Historically it’s always been a weak signal when a VC backed startup needs to raise money from the inside investors, aka as the inside round. But I never understood why. If the current investors love the company, they should keep investing as the company grows. Why do they need outside validation?
Back in 2009, I wrote about inside rounds and my take at the time was that conventional wisdom was wrong and I ended the post with
I’m sure a number of outsiders will see those inside rounds and see weakness. But it may very well be the other way around.
And looking back on our nearly 50 portfolio companies, it’s pretty clear that inside rounds can be a very good thing indeed for founders and early investors. Some of our best performing and fastest growing companies were all financed with follow on inside rounds by us and early syndicate partners – a few examples include Tumblr, AdMeld, Adap.tv and GroupCommerce.
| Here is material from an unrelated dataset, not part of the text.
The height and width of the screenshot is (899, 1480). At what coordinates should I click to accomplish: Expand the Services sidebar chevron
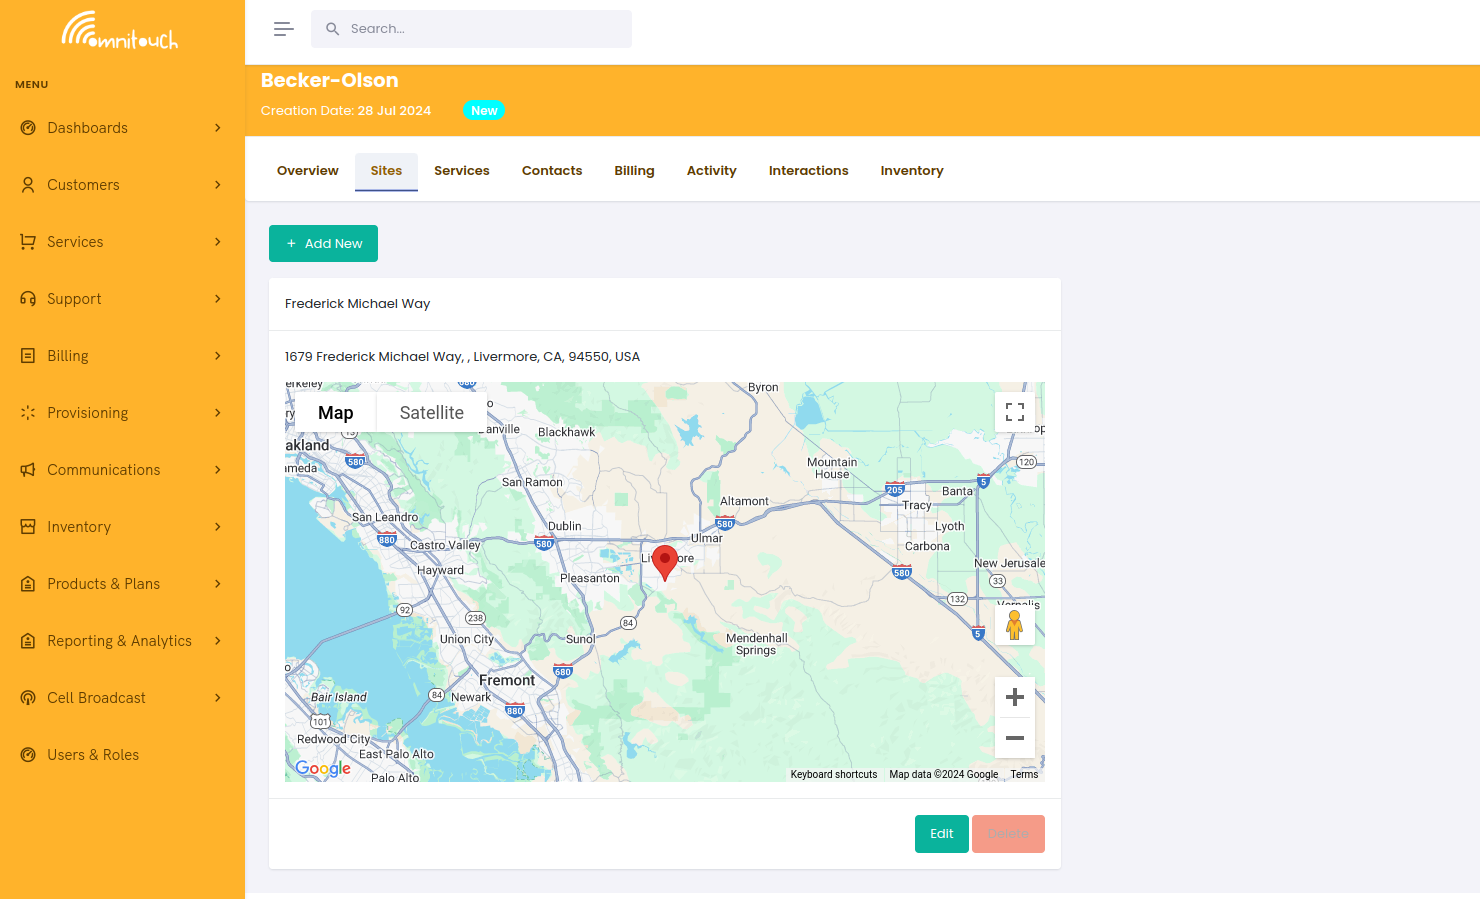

The first three of those companies went on to raise big rounds from fantastic firms after we did the insider rounds previously (we just did the inside round at GroupCommerce so it’s too early to tell). The reason we brought on the new money eventually was because the new VC in each case brought something special to the party and the capital requirements for the business were likely to be outside the ability of the insiders capacity (not interest but capacity).
I’m not suggesting that we will only do inside rounds in our highest performing companies. It depends on the objectives of the founders, capital requirements and the skills and fit of the new VC. But it is clear to me that inside rounds can be very important for early investors and founders alike.